Sed felices, os ruego,

salid de los cuartos sombríos,

sed felices para que yo no muera.

Yo no escribí estos cantos

para dar espuma a las muchachas.

Yo canté porque los dolores

ya no cabían en mi boca:

yo siempre estuve aquí

peleando con mastines de pavorosa nieve;

conozco todas las caras,

he visto a los deudores tratando

de meterse en sus zapatos cada amanecer.

¿Dónde no estuve?,

¿en qué pantano no bebí?,

¿a qué pozo malo no rodé?

 

Ay, a mi alma caían las cáscaras

que amargas cocineras, pelaban.

Amigos: en mi corazón jamás reinó silencio,

yo oí todas las voces,

escuché a las sábanas quejarse,

supe cuando las criadas escribían cartas de tristeza,

y cuando no llegó a tiempo el único pie del cojo,

y canté, América, los dolores,

y recliné en ti mi cabeza.

Mas ahora digo:

degollad la tristeza,

cantad frente al mar.

Dadme la mano, amigos.

Amo la tierra flaca

que me siguió cojeando a los destierros.

No quise confesarlo antes.

Era difícil,

me ahogaba el esqueleto,

el aire me dolía,

la voz me llagaba

pero ahora te amo.

No soy nada,

no soy herrero,

ni jinete, ni sembrador.

Yo sólo sé cantar, pero te amo;

¡también la aurora se construye con canciones!

 

¡Amigos,

os encargo reír!

Amad a las muchachas,

cuidad a los jazmines,

preservad al gorrión.

No me busquen amargos en la noche:

yo espero cantando la mañana.

 

Un gran viento se levanta.

Hay demasiado dolor.

Un gran viento se levanta.

He visto arder extraños ríos.

Un gran viento se levanta,

preparad la hoguera,

preparaos.

 

Aquí dejo mi poesía

para que los desdichados se laven la cara.

Buscadme cuando amanezca.

Entre la hierba estoy cantando.

Tomado de:

https://www.isliada.org/poetas/manuel-scorza/

 

 

Serenata

 

Íbamos a vivir toda la vida juntos.

Íbamos a morir toda la muerte juntos.

Adiós.

 

No sé si sabes lo que quiere decir adiós.

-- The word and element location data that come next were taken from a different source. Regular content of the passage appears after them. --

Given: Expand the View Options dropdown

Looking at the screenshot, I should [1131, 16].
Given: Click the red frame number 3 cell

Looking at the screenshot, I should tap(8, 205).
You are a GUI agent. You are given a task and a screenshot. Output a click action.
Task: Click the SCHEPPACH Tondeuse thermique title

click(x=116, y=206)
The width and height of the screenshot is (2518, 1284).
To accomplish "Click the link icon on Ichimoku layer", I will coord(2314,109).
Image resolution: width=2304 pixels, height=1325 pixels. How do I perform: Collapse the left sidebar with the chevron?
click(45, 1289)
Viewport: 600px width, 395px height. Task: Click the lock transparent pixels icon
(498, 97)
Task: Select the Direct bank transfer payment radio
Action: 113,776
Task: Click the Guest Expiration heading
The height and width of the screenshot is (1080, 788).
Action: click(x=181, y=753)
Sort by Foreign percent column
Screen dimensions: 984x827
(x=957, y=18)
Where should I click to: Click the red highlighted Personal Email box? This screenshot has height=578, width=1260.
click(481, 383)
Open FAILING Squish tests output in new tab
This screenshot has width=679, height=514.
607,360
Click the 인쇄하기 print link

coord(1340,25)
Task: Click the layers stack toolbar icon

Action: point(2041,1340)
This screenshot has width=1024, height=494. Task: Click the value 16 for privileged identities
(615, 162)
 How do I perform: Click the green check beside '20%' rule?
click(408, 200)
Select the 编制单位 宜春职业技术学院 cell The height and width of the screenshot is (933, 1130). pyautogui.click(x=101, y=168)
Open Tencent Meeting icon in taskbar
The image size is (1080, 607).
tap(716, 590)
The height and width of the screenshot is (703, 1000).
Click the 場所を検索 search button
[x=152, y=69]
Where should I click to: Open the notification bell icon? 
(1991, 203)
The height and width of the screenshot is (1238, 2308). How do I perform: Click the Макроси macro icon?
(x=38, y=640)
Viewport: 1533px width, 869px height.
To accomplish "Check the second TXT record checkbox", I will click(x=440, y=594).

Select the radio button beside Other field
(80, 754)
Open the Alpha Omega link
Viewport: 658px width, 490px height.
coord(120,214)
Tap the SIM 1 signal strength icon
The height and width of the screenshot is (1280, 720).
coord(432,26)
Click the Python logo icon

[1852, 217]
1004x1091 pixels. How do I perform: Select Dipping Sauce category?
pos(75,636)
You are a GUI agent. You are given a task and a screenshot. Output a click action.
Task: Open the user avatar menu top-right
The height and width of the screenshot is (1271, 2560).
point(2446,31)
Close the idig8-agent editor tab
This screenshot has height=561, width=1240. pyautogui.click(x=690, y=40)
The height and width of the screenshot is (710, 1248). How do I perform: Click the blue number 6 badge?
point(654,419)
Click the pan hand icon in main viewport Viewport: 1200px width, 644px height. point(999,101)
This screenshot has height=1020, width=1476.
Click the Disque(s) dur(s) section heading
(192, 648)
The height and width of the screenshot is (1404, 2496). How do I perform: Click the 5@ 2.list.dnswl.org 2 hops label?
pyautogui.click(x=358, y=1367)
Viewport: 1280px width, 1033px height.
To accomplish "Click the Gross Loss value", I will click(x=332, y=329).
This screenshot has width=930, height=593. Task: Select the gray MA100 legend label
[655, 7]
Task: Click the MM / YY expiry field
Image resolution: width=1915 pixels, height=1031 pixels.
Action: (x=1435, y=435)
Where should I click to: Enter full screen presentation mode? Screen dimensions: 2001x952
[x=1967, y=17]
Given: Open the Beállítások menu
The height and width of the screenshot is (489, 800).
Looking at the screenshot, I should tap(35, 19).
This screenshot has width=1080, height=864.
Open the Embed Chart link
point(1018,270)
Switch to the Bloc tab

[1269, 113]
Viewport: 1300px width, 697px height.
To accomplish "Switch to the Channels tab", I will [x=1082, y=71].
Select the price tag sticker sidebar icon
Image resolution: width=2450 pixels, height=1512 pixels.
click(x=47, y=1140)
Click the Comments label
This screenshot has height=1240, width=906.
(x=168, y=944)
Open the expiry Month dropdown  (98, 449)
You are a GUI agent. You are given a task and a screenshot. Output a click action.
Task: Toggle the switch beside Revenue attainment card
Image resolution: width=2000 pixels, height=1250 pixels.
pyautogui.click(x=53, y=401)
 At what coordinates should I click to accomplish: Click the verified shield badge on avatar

Adiós quiere decir ya no mirarse nunca,

vivir entre otras gentes,

reírse de otras cosas,

morirse de otras penas.

Adiós es separarse, ¿entiendes?, separarse,

olvidando, como traje inútil, la juventud.

 

¡Íbamos a hacer tantas cosas juntos!

Ahora tenemos otras citas.

Estrellas diferentes nos alumbran en noches diferentes.

La lluvia que te moja me deja seco a mí.

Está bien: adiós.

Contra el viento el poeta nada puede.

 

A la hora en que parten los adioses,

el poeta sólo puede pedirle a las golondrinas

que vuelen sin cesar sobre tu sueño.

 

 

El rey

 

No eres nada,

vives oscuro,

en una ciudad perdida.

Pero, de pronto, un día,

al despertar, eres Rey.

 

Arden musicales

remotos países

avasallados por tu valentía.

Poderoso monarca:

todo lo que tocas es resplandor,

y en tu honor cambian los arcos iris de plumaje.

 

Y cuando Ella sonríe,

brota agua

en la remota infancia

adonde se asoma,

tu pequeña vida ansiosa,

rapaz distante de todo.

 

Mas viene el Viento

y lo derriba todo:

cristal roto es tu monarquía;

vives en una ciudad malvada;

el tiempo sólo significa

que tus zapatos ya no resisten otro invierno.

 

Eras Rey pero ya no te sonríe Esa Mujer.